Heady

The facilitator said ‘May God kill you,’ and everyone laughed heartily. When asked why this was so funny in this country where many are killed in the name of God, I was told it was an icebreaker joke. Sometimes I don’t get things here at all.

I watched more of the joyful proceedings of the leadership development facilitator refresher training that started on Sunday and the ease with which the team approached the task. This time we were hosted by the Blood Bank, in the Leadership Learning Center there that we equipped and the team there that we helped to become stronger leaders. They have some impressive results to show for it.

I had already arrived there when the security alert came per SMS that the city was on high alert and unnecessary travel across town discouraged. My staff was scattered across town and I phoned each one to determine whether they should stay where they were or move. I stayed where I was and made it safely back to our compound at lunch time. Nothing happened, luckily.

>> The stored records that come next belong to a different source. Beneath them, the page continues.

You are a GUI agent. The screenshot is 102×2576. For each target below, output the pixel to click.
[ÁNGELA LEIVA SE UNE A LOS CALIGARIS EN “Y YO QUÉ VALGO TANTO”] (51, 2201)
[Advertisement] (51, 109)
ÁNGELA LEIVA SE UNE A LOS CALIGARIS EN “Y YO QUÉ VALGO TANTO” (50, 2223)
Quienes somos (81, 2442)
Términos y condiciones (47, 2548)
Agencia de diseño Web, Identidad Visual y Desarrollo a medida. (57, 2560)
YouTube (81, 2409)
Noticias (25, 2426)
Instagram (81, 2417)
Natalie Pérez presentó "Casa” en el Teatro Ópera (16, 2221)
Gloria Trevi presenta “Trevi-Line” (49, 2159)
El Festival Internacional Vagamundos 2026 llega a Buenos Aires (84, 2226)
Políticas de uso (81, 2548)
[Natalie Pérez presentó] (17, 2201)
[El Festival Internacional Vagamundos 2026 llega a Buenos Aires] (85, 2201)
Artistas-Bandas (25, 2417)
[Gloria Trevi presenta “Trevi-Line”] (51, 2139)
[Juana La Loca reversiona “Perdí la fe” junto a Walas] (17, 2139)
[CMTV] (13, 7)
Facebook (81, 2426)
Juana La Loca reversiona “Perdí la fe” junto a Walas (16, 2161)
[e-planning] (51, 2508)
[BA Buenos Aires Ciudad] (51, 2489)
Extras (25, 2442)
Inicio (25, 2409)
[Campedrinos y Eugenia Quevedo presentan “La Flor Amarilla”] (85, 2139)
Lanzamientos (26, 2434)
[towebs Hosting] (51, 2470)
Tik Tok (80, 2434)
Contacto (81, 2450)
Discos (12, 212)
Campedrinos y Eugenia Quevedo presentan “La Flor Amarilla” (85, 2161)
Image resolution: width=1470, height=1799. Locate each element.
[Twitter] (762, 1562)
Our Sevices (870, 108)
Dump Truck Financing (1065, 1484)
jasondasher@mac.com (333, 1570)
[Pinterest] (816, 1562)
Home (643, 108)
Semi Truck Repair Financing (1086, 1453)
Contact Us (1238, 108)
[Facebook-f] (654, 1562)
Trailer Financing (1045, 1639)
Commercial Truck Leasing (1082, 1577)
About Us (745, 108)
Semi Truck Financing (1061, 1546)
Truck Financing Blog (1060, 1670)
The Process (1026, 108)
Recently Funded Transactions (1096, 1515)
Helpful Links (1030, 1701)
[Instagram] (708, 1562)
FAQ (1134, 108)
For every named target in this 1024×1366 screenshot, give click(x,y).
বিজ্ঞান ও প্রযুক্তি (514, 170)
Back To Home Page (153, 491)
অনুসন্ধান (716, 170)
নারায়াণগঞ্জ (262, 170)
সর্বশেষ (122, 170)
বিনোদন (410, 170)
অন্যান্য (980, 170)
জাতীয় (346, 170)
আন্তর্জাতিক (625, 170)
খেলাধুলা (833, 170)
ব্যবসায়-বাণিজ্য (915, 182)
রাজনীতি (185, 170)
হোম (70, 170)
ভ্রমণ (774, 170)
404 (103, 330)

In the morning I heard that two Big Heads, one from our country and one from our host country were meeting today and that one Big Head wanted the name of one corrupt senior ministry official to give to the other Head, like a head on a platter. I got the symbolism. It was a nice idea.

And as the implementing agency in health, we got a last minute request from our own government to provide the name of this person. In theory this sounds reasonable, but if you want to continue to work here and live, providing a name is a terrible idea, even if you had hard evidence.

This is where most of the anti corruption efforts go off the cliff: On the one hand people don’t dare to whistle blow for fear of reprisals. The assumption is that the powerful will never be caught but you, as the small whistle blower will.

On the other hand the people who are supposed to certify transparency and clean books are the ones who ask for bribes to certify you as ‘clean.’ If you decline to pay they will certainly dirty you, your name, your reputation and create big problems for you.

This is what our host was threatened with, not an academic issue. With the labyrinthine government regulations any auditor can find irregularities in the way you run your organization and blow them up into something illegal.

He asked me if we could include ‘ethics’ in our leadership program. I wonder, will that make any difference?